Tuning a Violin or Cello

The following guide is for parents and pupils who need to tune their violins and cellos. It assumes no knowledge of the instrument.

Violins and cellos go out of tune all of the time. The tuning should be checked every time you play. The method of tuning violins and cellos is broadly the same.

To tune your child’s violin you will need a tuning app on your smartphone or tablet.

Using a Tuning App

First you need to understand what is meant by sharp and flat. When we say a note is too sharp we mean it is too high – this may be represented by a sharp sign – #. Too flat means too low and may be represented by a flat sign – this looks like a squeezed b.

Usually on an tuner app there will be a scale showing “too flat” to the left and “too sharp” to the right. The note you are trying to tune to will be in the middle. The tuner will show the exact pitch of the sound as you play the string. The tuner will guess which string you are trying to tune to. If the string is very badly out of tune the tuner app may guess the string incorrectly. It is easier to tune the sound of a bowed string, but you can pluck the string too.

String Names

The violin strings are tuned to E, A, D and G. The E string is the thinnest one. It makes the highest sound.

The cello strings are tuned to A, D, G and C. The A string is the thinnest one. It makes the highest sound.

There are two ways to change pitch of a string, with the pegs and the fine tuners.

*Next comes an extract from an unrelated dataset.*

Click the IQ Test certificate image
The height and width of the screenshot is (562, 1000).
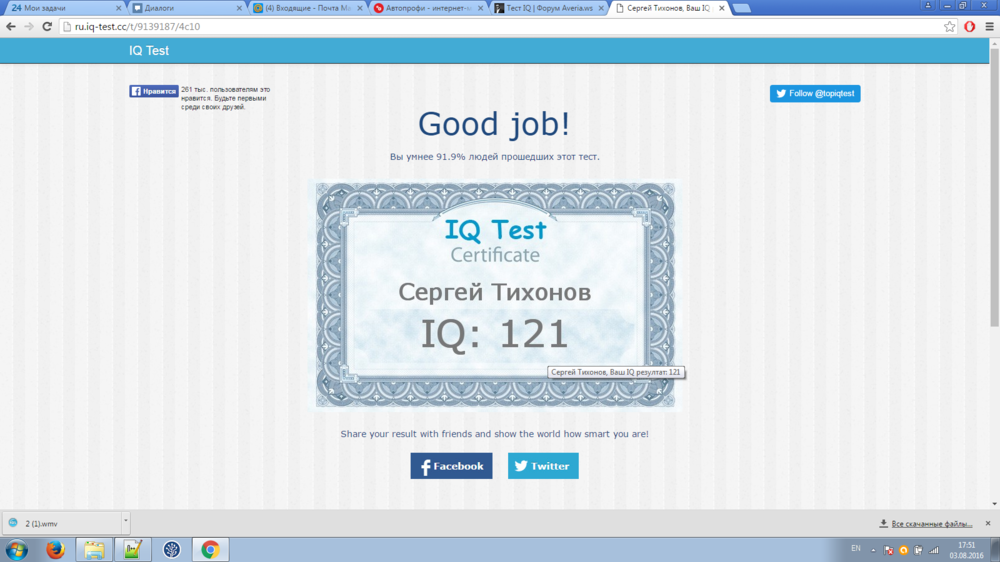[496, 294]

If the string is extremely out of tune, use the pegs at the top of the instrument (in the scroll). To turn the pegs, hold the instrument so that the strings are facing you. To tighten the string – i.e. make the sound sharper (higher) turn the peg away from you, pushing in all the time. To loosen the string – i.e. make the sound flatter (lower) turn the peg towards you, still pushing in all the time. WARNING! If you over-tighten the string you can break it. This is particularly easy to do with violin E strings. You don’t need to move the peg very much. Until you get used to it move it less than an eighth of a turn at a time, unless the string is completely loose.

Fine Tuners

If the string is only a little out of tune, use the fine tuners that are attached to the tailpiece at the bottom of the instrument. Turning these will make a very small adjustment to the pitch. With the strings facing you, turn clockwise  to make the sound sharper (higher) or anti-clockwise to make the sound flatter (lower). It is hard to break the string by tightening it with the fine tuners unless you do a lot of turns on an already tight string.  When you first use a fine tuner try turning it half a turn at a time to see what difference it makes on your tuner app.

Tuning, Step by Step

  1. Play each string in turn, starting with the highest. If the strings sound very odd then look at the instrument and make sure that it hasn’t had a knock. The bridge, which supports the strings, can be knocked out of place. If this happens seek help from your teacher.
  2. If the instrument looks OK but a string sounds very low or feels loose, start with that one. Tighten it with the peg until it is roughly in tune. Repeat until all the strings feel and sound close to normal.
  3. Tune the strings with the fine tuners in order. For violins start with the A string, then tune D and G before going back to the E string. For cellos, start with A then tune the D, G and C strings. If you aren’t happy using the bow, then pluck.
  4. Repeat number (3) until every string is correct. Remember the pegs may slip at any time and you may have to go back to number (2).